L'homme s'est d'abord attardé devant les journaux, étalés près de l'entrée du Fatima Food Mart. Ce jour-là, une photo de la tueuse de San Bernardino, Tashfeen Malik, se trouvait en une du New York Post.

Puis l'homme s'est tourné vers Sarker Haque, propriétaire du commerce situé à Astoria, dans le quartier de Queens. «Est-ce que tout est gratuit ici?», a-t-il demandé en se mettant à toucher la marchandise. Quand le commerçant originaire du Bangladesh s'est approché du client, qui le dépassait d'une bonne tête, ce dernier lui a sauté dessus et s'est mis à le rouer de coups en disant: «Je vais tuer les musulmans!»

L'assaut n'a pris fin qu'à l'arrivée d'un autre client, qui a appelé la police. L'assaillant, âgé de 54 ans, a été arrêté. Et le FBI a lancé une enquête sur ce qu'il considère comme un crime haineux.

«J'ai pensé que j'allais mourir», a déclaré hier à La Presse Sarker Haque, qui arborait un oeil au beurre noir et souffrait d'une main disloquée.

Deux jours avant l'assaut, soit le lendemain de la tuerie de San Bernardino, un homme était entré dans le Fatima Food Mart et avait crié à son propriétaire, avant de ressortir aussitôt: «Retourne au Pakistan!»

«C'est pire qu'après le 11-Septembre», a déclaré Sarker Haque en faisant allusion au climat antimusulman qui s'est instauré selon lui à New York depuis les attentats de Paris. «Cela fait 26 ans que je vis à Astoria, et je n'ai jamais eu peur comme aujourd'hui.»

L'assaut contre le commerçant de 54 ans s'ajoute aux dizaines d'incidents antimusulmans répertoriés depuis le 13 novembre aux États-Unis par le CAIR, principale association américaine de défense des droits civiques des musulmans.

Sadiya Khalique, directrice des opérations du CAIR à New York, est alarmée.

«La vie des musulmans américains est mise en danger par l'hystérie antimusulmane croissante [qui règne] dans notre nation et par les déclarations incendiaires d'un certain nombre de personnalités nationales», a-t-elle dit.

Les propos de Trump

En tête de ces personnalités figure évidemment Donald Trump, qui a proposé lundi d'interdire l'entrée sur le territoire américain à tous les musulmans.
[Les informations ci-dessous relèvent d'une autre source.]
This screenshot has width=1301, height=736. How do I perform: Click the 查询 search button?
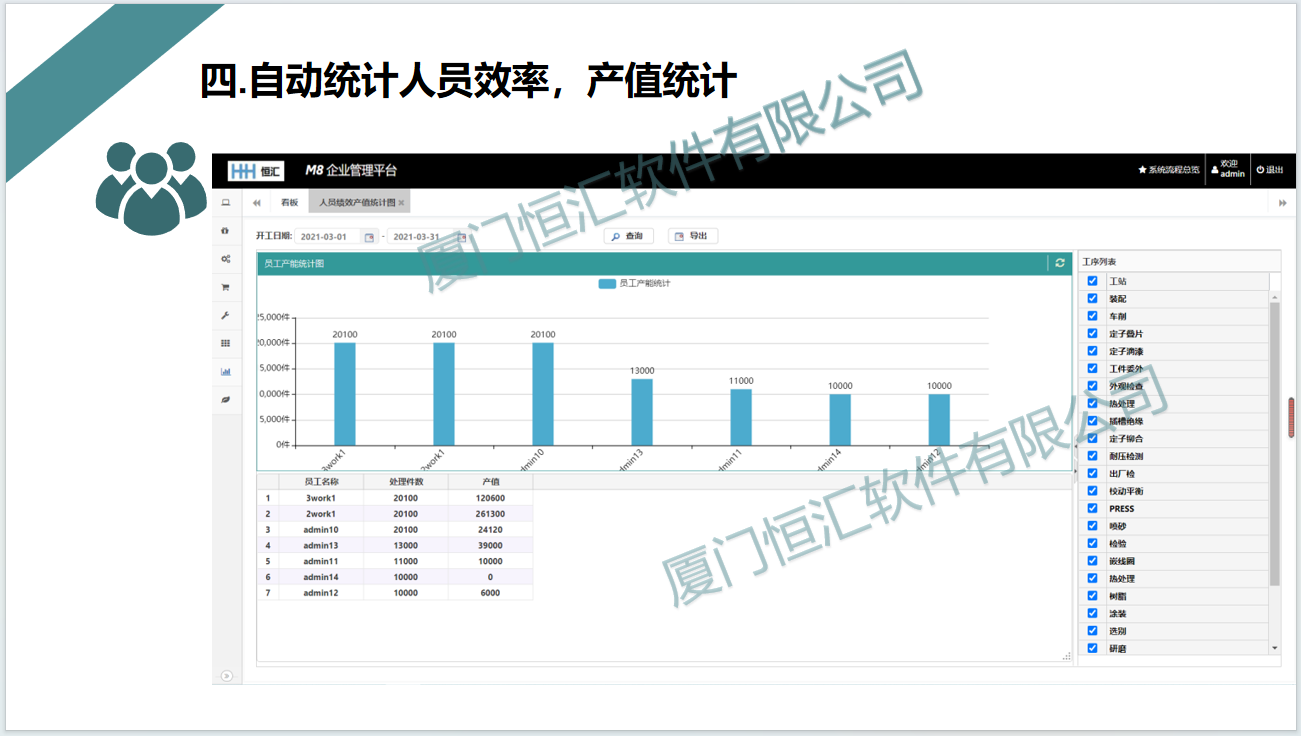tap(628, 236)
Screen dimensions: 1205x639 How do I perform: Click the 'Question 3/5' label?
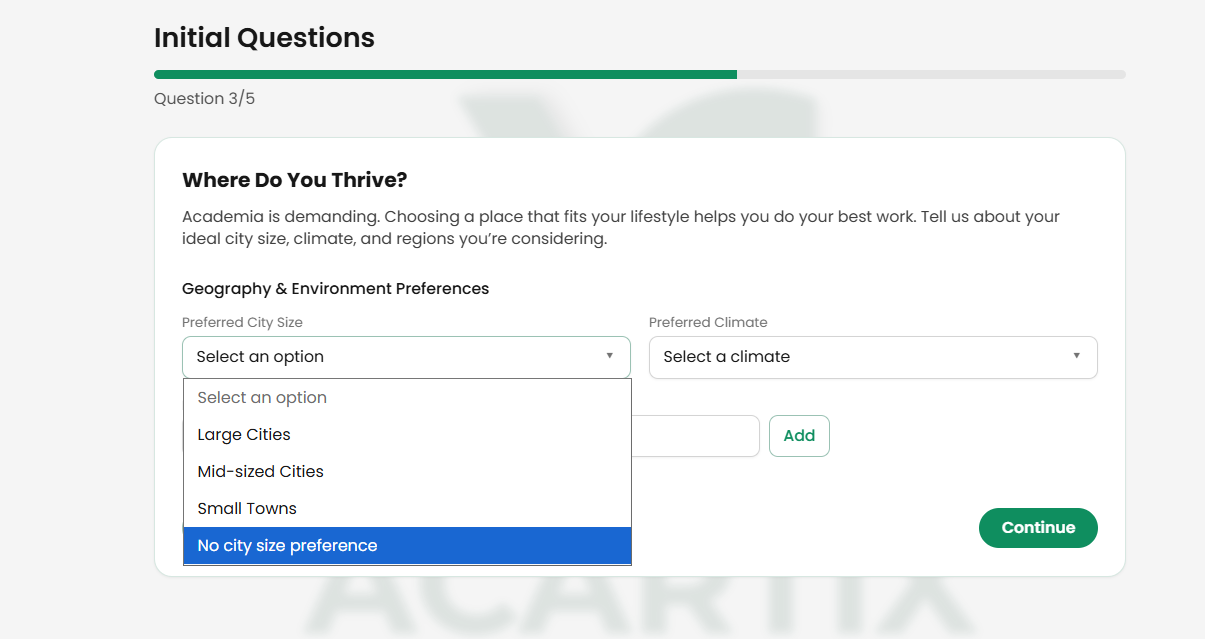pos(204,98)
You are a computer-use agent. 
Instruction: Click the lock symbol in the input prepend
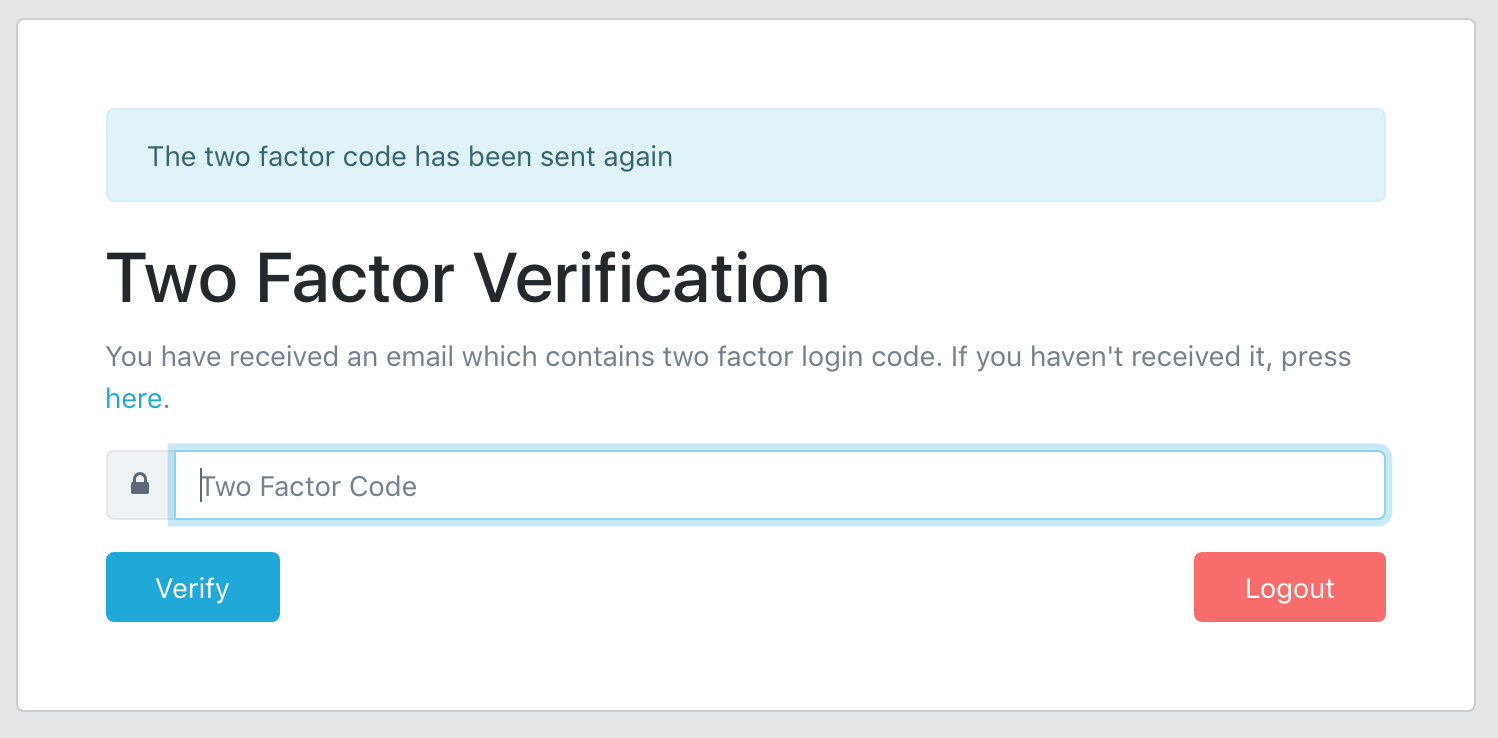pyautogui.click(x=140, y=485)
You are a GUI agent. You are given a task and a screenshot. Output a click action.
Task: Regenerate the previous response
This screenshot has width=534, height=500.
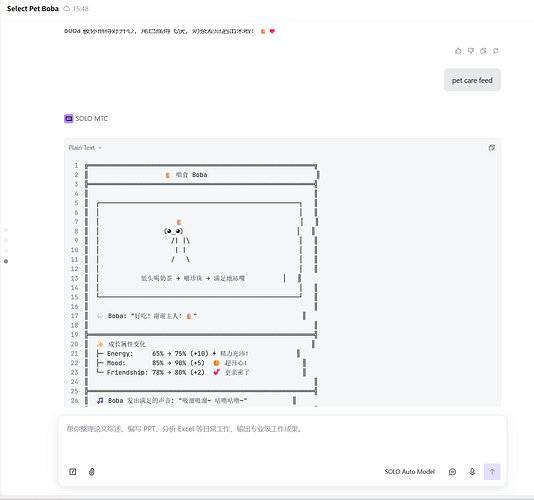tap(496, 51)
Une proposition qui a suscité chez les musulmans d'Astoria rencontrés hier des réactions d'incrédulité, de peur et de colère.

«Le fait qu'il y ait un mauvais musulman ne signifie pas que tous les musulmans sont mauvais!», s'est exclamé Mourad Chehbi, natif du Maroc, en préparant un falafel dans un camion-restaurant. «Je ne peux pas croire qu'un candidat à la présidence des États-Unis puisse vouloir utiliser la religion de cette façon pour gagner. C'est irresponsable.»

Après une pause, il a ajouté, sourire en coin: «En tout cas, je suis heureux d'être arrivé aux États-Unis avant son élection!»

Un mauvais rêve

La tête recouverte d'un foulard, Linda Salahat n'était pas d'humeur à ironiser. Née aux États-Unis, l'étudiante de 21 ans s'est réveillée hier matin en réalisant qu'elle n'avait pas fait un mauvais rêve. Le meneur de la course à l'investiture républicaine avait bel et bien appelé à fermer les frontières de son pays aux adeptes de l'islam.

«Donald Trump est le meilleur allié du groupe État islamique aux États-Unis, a-t-elle dit. Il alimente les divisions et contribue à renforcer l'idée que les musulmans ne peuvent pas être de bons Américains. C'est tellement faux, tellement triste», a-t-elle dit avant de reprendre sa route vers la station de métro qui surplombe la 31e Rue, à Astoria.

Non loin de là, Abou Niang, un musulman d'origine sénégalaise, se livrait à un commerce étonnant dans un petit marché en plein air. Parmi sa marchandise se trouvaient des portraits encadrés de Donald Trump avec son autographe ou son slogan électoral «Rendre sa grandeur à l'Amérique».

«Je ne suis pas un admirateur de Donald Trump, mais ça se vend bien», a déclaré Abou Niang en donnant un coup de plumeau sur les portraits de l'ancienne vedette de téléréalité.

«C'est un juste retour des choses, je trouve. Il aide un musulman à survivre à New York.»